About this task →
Leave out the pictures and retype exactly the lines from the line with "At what coordinates" through the end of the listing below.

───── Dataset ─────

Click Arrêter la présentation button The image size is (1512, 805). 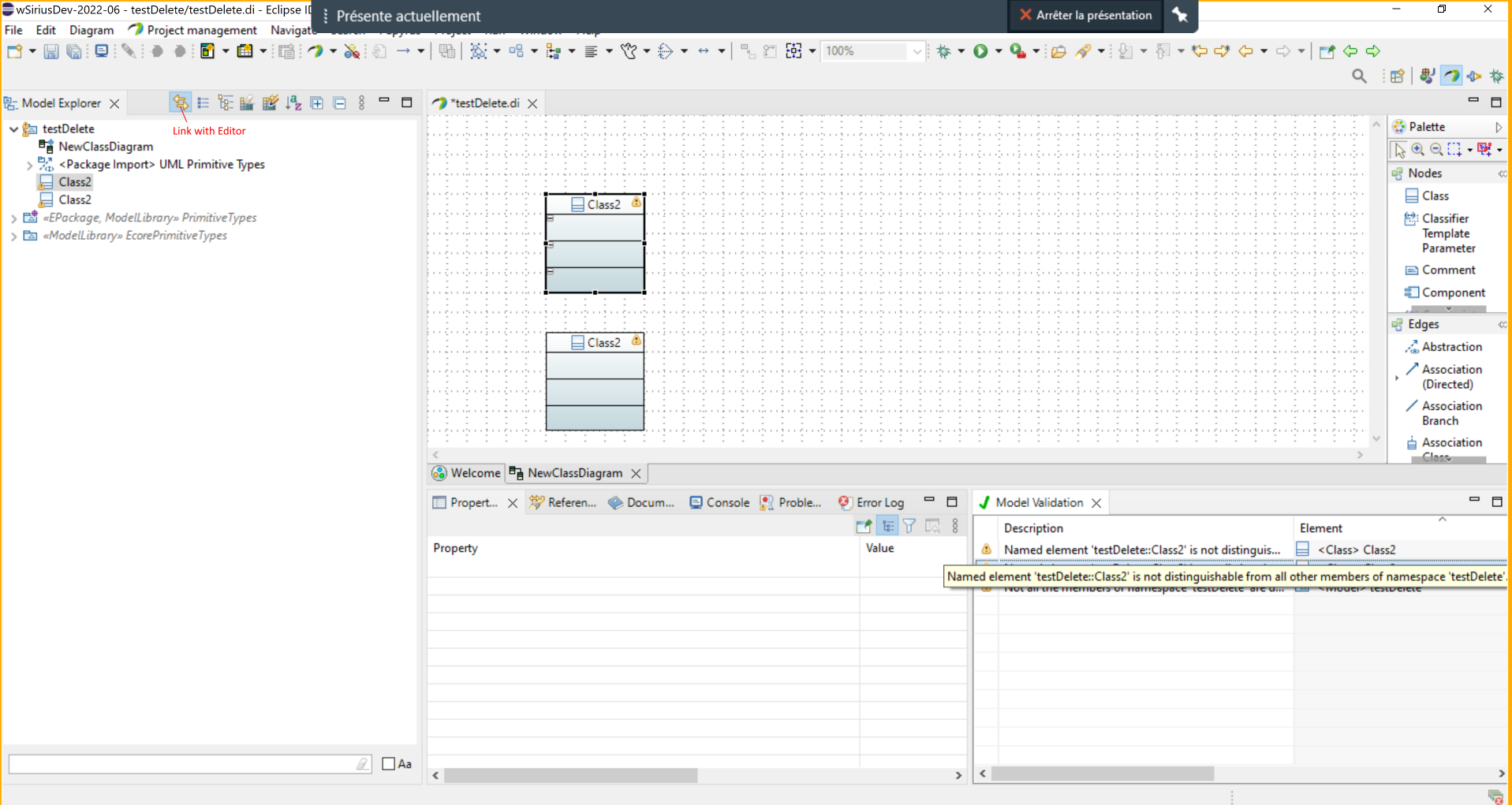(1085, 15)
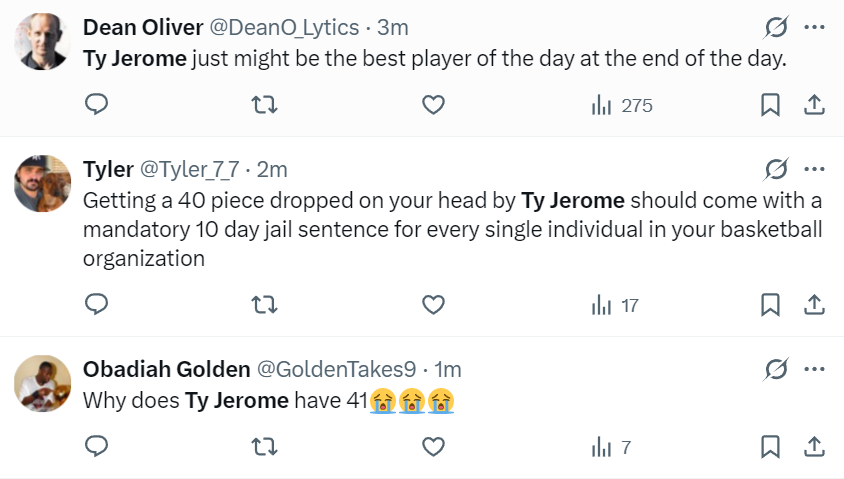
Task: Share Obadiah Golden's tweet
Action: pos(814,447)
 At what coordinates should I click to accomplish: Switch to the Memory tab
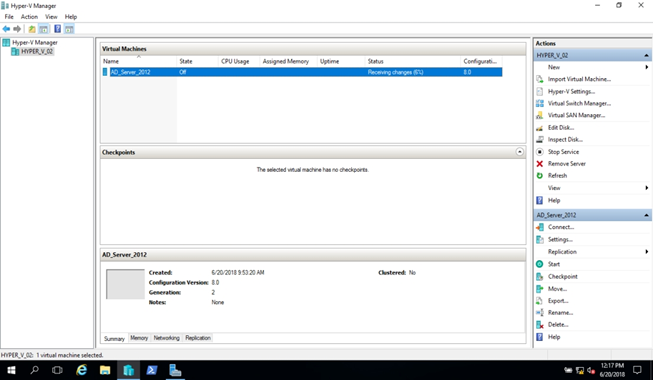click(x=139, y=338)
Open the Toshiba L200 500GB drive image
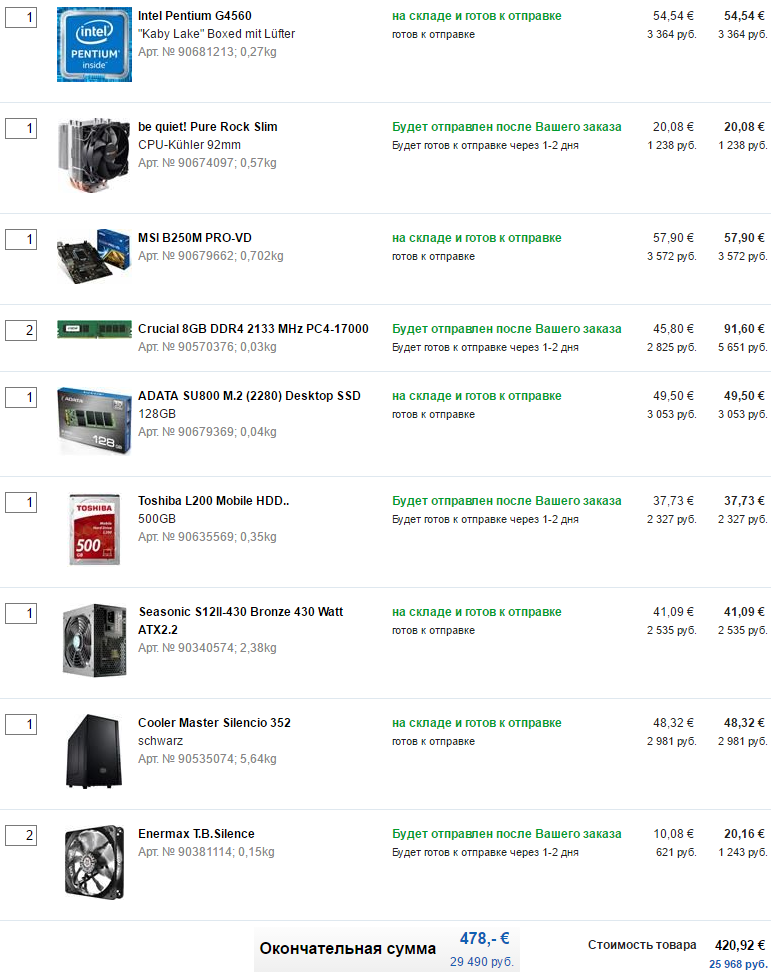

─────

Written solution →
 At what coordinates should I click to accomplish: Switch to the Memory tab
click(x=139, y=338)
Open the Toshiba L200 500GB drive image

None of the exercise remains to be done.